The grave duty of the magistrate was not to be taken lightly nor administered flippantly, nor was executed with exaggerated eschatological expectancy. Prudence and patience should guide the magistrate here, for the good of the church and commonwealth, not personal prejudice or private gain. Taking “care of God’s glory” and the preservation of religion and civil peace is the point. And this by removing “the external impediments of divine Worship or of Ecclesiasticall Peace,” which includes erroneous propagation and false worship. 

A few months ago, Jonathan Leeman debated Brad Littlejohn at Colorado Christian University on “Religious Liberty and the Common Good.” What the confrontation really amounted to was a question of the coercive power of civil authorities in religious matters. It is worth the watch. (The edited remarks from Leeman and Littlejohn were published here at American Reformer.)
In the course of the debate, Leeman fairly dubbed Littlejohn a “First Tabularian.” That is, a proponent of the magistrate’s duty to take note of and enforce the first table of the Decalogue, not merely the second. Littlejohn embraced and defended that decidedly traditional position ably. Leeman, self-professedly representing a Baptist position, nevertheless demurred.
This, it seems to me, is the fundamental divide within American Protestantism on this question. Will it be the Baptist position or the Magisterial one?
Per usual, someone else in our Protestant past has already addressed the question at hand. In this case, multiple persons, but we will take up just one: George Gillespie (1613-1648) who was unarguably conventional within the stream of historic Protestantism on the question at hand but, perhaps, best at expressing it.
The central focus of Gillespie’s Wholesome Severity (1645) was “Whether Christian Judges may lawfully punish Hereticks.” More directly, this introductory inquiry implied a more fundamental question:
The plaine English of the question is this: whether the Christian Magistrate be keeper of both Tables: whether he ought to suppresse his own enemies, but not Gods enemies, and preserve his own ordinances, but not Christ’s Ordinances from violation. Whether the troublers of Israel may be troubled. Whether the wilde boars and beasts of the forest must have leave to break down the hedges of the lord’s vineyard; and whether ravening wolves in sheeps clothing must be permitted to converse freely in the flock of Christ.
Were heresy and schism really to be admitted to society “under the name of tender consciences” like a “pestilence or a Gangrene”? (Published in 1645, Gillespie’s Severity could not here have been referencing Thomas Edwards’ (1599-1647) infamous and massive Gangraena (1646), but the terminological overlap is worth noting— Gillespie was decidedly more gracious in his presentation than Edwards.)
Gillespie’s entire purpose is to “vindicate the lawfull, yea necessary use of the coercive power of the Christian Magistrate in suppressing and punishing hereticks and sectaries.”
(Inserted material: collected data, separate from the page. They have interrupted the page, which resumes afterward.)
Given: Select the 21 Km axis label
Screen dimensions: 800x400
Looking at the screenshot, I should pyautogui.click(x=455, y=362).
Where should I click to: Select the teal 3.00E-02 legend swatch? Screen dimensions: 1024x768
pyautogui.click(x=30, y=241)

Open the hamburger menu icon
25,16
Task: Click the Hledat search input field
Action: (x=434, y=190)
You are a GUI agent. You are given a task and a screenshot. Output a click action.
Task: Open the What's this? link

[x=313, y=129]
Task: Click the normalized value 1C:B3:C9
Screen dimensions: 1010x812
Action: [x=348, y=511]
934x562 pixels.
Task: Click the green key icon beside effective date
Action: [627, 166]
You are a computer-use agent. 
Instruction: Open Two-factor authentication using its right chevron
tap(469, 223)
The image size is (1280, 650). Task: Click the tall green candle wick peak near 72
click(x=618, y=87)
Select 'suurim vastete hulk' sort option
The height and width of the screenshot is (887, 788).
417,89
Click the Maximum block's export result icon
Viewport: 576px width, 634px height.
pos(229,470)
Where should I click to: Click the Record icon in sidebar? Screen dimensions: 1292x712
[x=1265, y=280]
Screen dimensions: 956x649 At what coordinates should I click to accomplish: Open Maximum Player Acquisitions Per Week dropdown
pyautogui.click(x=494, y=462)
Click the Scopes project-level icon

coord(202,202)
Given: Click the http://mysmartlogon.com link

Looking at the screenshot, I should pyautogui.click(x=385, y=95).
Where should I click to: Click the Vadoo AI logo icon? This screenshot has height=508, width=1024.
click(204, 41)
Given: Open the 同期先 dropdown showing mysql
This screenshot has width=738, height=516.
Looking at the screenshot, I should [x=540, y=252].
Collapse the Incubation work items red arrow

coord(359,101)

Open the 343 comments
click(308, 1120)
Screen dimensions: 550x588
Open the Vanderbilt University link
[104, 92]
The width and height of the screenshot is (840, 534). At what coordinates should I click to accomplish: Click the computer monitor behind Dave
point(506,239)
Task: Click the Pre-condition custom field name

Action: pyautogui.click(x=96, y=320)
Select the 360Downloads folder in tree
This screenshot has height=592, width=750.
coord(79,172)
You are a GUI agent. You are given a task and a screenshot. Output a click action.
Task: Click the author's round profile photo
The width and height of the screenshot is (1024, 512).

Gillespie was self-consciously responding to Baptists, viz., Christopher Blackwood (1604-1670), a Baptist in Ireland, and his Storming of Antichrist in his two Last and Strongest Garrisons (1644), which railed against infant baptism on conscientious grounds; and Roger Williams’ (1603-1683) The Bloody Tenent of Persecution (1644), which needs no introduction; and also, William Walwyn’s (1600-1681) The compassionate Samaritane (1644). (A compatriot of John Lilburne and other undesirables, Walwyn appears to have been as much a rabble rouser as Williams.)
To this end, Gillespie distinguished himself from two alternative views.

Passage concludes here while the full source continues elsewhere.